Tropical Storm Lee unloads rain on Gulf Coast
SAUCIER, Miss. (AP) - While Lee's winds have lost some of their punch, forecasters warn that its slow-moving rain clouds pose a worse flooding threat to inland areas with hills or mountains in the coming days.
Flash flood watches and warnings were in effect across a swath of the Southeast early Monday, stretching from the lower Mississippi Valley, eastward to the Florida Panhandle and the southern Appalachians, according to the Hydrometeorological Predication Center.
The massive storm system dumped more than a foot of rain in New Orleans and spawned tornadoes elsewhere before it weakened to a tropical depression Sunday night.
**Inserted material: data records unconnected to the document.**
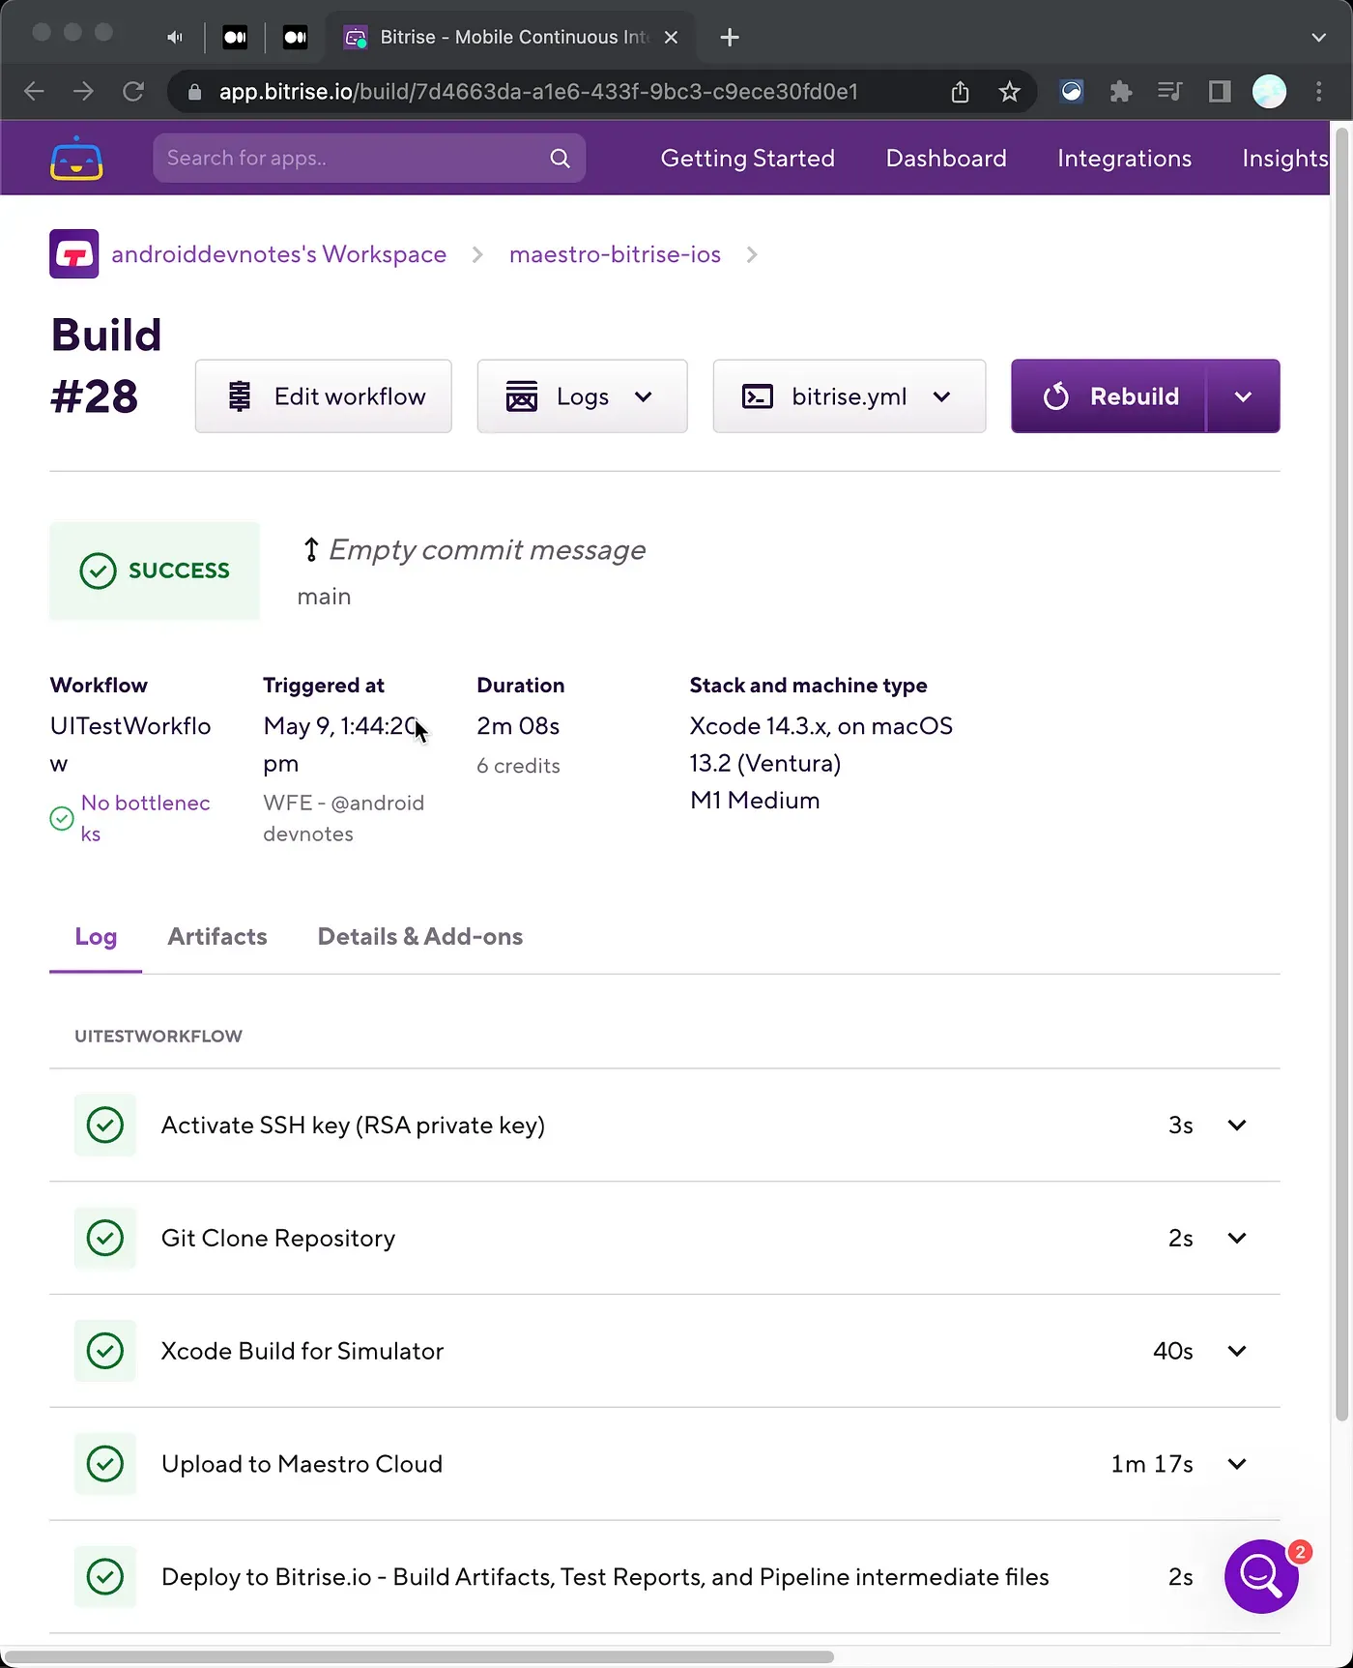This screenshot has width=1353, height=1668.
Task: Click the Search for apps field
Action: click(348, 159)
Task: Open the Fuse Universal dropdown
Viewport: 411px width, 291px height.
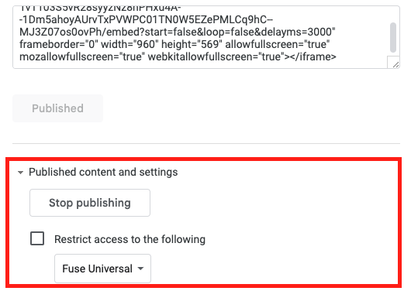Action: [x=102, y=269]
Its remnants were expected to continue to march to the northeast.
Areas of Alabama, Louisiana and Mississippi near the coast reported scattered wind damage and flooding, while New Orleans levees and pumping system were doing their jobs.
National Hurricane Center specialist Robbie Berg said Lee's flash flood threat could be more severe as the rain moves from the flatter Gulf region into the rugged Appalachians.
Closer to the Gulf, the water is "just going to sit there a couple of days," he said. "Up in the Appalachians you get more threat of flash floods."
The threat of tornadoes spawned by Lee's remnants was diminishing early Monday, said Fred Zeigler, a meteorologist with the National Weather Service. But he said coastal flooding would remain a concern.
No deaths had been directly attributed to Lee, though a body boarder in Galveston, Texas, drowned after being pulled out to sea in heavy surf churned up by Lee. The Coast Guard was also searching Sunday for a teenage boy swept away by rough surf off Gulf Shores, Ala. A man in Mississippi also suffered non-life-threatening injuries when authorities said he was struck by lightning that traveled through a phone line.
The vast, soggy system spent hours during the weekend hovering in the northernmost Gulf of Mexico before its center finally crossed into Louisiana west of New Orleans, pelting a wide swath of coastline.
On Sunday night, the National Hurricane Center said Lee's center was about 55 miles (90 kilometers) west-northwest of McComb, Mississippi and moving east-northeast at 7 mph (11 kph).
Some of the damage on the Gulf Coast, where tropical storms are an almost yearly event, appeared to come from spinoff tornadoes that touched down in southern Mississippi and Alabama.
Dena Hickman said her home in Saucier, Miss., was damaged by what she believes was a tornado. It happened too fast for her to get her 12-year-old daughter, who uses a wheelchair, out of her bed and into a safer place.
"I laid on top of her to try to protect her. It all happened so quickly I couldn't do anything else," she said Sunday.
Her family weathered the storm, but it damaged shingles on their roof, flipped a 34-foot camper on its side, ripped off the roof of a cinderblock building that houses a water pump and pulled the doors off of a metal shop building. The contents of a neighbor's pulverized trailer were scattered across the Hickmans' yard.
In New Orleans, rainfall totals approached 14 inches in some neighborhoods by Sunday night. Downpours caused some street flooding Saturday and Sunday, but pumps were sucking up the water and sending it into Lake Pontchartrain. The mayor's office said all 24 of the sewage and water board pumps were working at capacity.